Not to mention the whole “render unto Caesar” thing, which is a pretty clear assertion that “when in the Roman Empire one should do as the Romans do” in non-spiritual matters. What more natural than to conclude that this applied not just to the handing over of hard currency to pay Roman taxes, but equally to the more mundane business of “spending a denarius”.
Last up, as with so many attempts to hark back to pre-Christian doctrine, this raises more questions than it answers. The Bible is pretty much silent on the issue of bathrooms. The exception is Deuteronomy 23, 13-14 which is clear on two matters. First that you should not shit in your camp – a stricture which seems wholly sensible and mostly adhered to nowadays. If you needed a poo, you were to go some distance from where you were camped, dig a hole, and, after doing the necessary cover said hole up once more.
So far, so sensible – as is the instruction that you should carry a spade amongst your tools, toilet holes for the digging of.
Show us your tool, McCrory!
Perhaps someone should be asking North Carolina governor Pat McCrory if he can show us his tool. His digging tool, obviously! Since the Bible seems pretty clear on the need to have one.
Meanwhile, Jewish tradition throws up a variety of other rules that, presumably, people will adhere to, or not, according to degree of Orthodoxy. These include, in strict practice, NOT pooing on the sabbath and washing one’s hands OUTSIDE the bathroom.
So all that modern plumbing would appear to be distinctly unbiblical.
Again, awkward for anyone trying to argue that Christian tradition should follow Jewish in this respect. I mean: how many public bathrooms in North Carolina are open to the public on the sabbath? Has no-one drawn the attention of local god-fearers to this infragrant – sorry, flagrant – breach of something or other?
The bathroom according to Matthew (and Mark, Luke and John)
Bottom line (oh dear: pun really NOT intended) seems to be that Jesus Christ went to the loo. And if he did so while traveling around the towns and cities of first century Palestine, he would undoubtedly have made use of loos that were, according to both Roman and, before that, Greek tradition, open, communal and mixed.
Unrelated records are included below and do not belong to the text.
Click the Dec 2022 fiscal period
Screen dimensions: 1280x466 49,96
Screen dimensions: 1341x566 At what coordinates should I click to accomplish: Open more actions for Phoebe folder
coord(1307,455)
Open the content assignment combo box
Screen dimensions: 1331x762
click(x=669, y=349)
As did most Christians for over a thousand years thereafter.
In the end, so important an issue was bathroom use to him that although we have graphic detail of him throwing moneylenders out of the temple, the four evangelists, Matthew, Mark, Luke and John appear to have entirely missed the bit where he flew into a rage and kicked all the men out of the public conveniences.
Clearly an oversight – and one which the good citizens of North America are now set on putting right!